* **AIM**
Reproduce the items in full, starting at the line that contains "You are a computer-use agent. Image" and ending at the line that contains "(x=493, y=605)", and shift every coordinate in their answers by adding 148 to it. Leave every other number unchanged and include nothing outside that range.

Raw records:
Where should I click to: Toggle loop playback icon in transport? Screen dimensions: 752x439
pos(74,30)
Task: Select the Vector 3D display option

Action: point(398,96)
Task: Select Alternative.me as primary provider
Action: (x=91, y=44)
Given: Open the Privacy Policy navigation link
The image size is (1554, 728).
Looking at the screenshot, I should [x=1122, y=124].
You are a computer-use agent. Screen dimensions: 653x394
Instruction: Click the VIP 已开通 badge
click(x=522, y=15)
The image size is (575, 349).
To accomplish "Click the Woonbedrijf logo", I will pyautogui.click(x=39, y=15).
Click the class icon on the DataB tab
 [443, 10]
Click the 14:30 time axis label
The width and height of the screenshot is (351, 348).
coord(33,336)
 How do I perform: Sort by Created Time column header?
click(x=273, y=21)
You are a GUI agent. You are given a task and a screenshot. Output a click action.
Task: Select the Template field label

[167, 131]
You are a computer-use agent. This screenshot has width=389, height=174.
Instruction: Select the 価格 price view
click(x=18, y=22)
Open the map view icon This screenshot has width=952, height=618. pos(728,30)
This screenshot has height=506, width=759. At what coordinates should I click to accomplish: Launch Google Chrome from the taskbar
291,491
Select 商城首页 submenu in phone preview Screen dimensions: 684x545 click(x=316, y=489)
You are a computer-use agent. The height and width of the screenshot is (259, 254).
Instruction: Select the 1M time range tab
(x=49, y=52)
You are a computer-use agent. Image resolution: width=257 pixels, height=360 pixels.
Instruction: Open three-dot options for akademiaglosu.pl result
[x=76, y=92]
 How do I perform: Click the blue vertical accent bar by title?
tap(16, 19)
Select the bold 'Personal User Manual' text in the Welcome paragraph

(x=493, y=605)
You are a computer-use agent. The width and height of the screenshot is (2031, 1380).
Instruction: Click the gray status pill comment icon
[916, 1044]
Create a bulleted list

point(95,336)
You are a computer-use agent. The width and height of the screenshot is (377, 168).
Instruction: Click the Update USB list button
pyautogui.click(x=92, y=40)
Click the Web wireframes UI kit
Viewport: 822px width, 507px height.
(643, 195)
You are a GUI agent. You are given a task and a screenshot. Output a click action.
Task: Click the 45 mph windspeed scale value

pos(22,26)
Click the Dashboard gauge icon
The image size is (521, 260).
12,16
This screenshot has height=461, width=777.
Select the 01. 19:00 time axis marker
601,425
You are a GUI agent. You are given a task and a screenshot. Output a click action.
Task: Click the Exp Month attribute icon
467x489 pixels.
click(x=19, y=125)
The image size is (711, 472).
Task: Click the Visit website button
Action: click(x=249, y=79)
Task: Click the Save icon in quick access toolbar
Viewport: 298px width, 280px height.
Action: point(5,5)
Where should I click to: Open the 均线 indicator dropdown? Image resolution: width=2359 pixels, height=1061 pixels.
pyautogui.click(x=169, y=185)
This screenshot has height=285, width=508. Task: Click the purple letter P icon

* **SOLUTION TO THIS TASK**
You are a computer-use agent. Image resolution: width=257 pixels, height=360 pixels.
Instruction: Open three-dot options for akademiaglosu.pl result
[x=224, y=240]
 How do I perform: Click the blue vertical accent bar by title?
tap(164, 167)
Select the bold 'Personal User Manual' text in the Welcome paragraph

(x=641, y=753)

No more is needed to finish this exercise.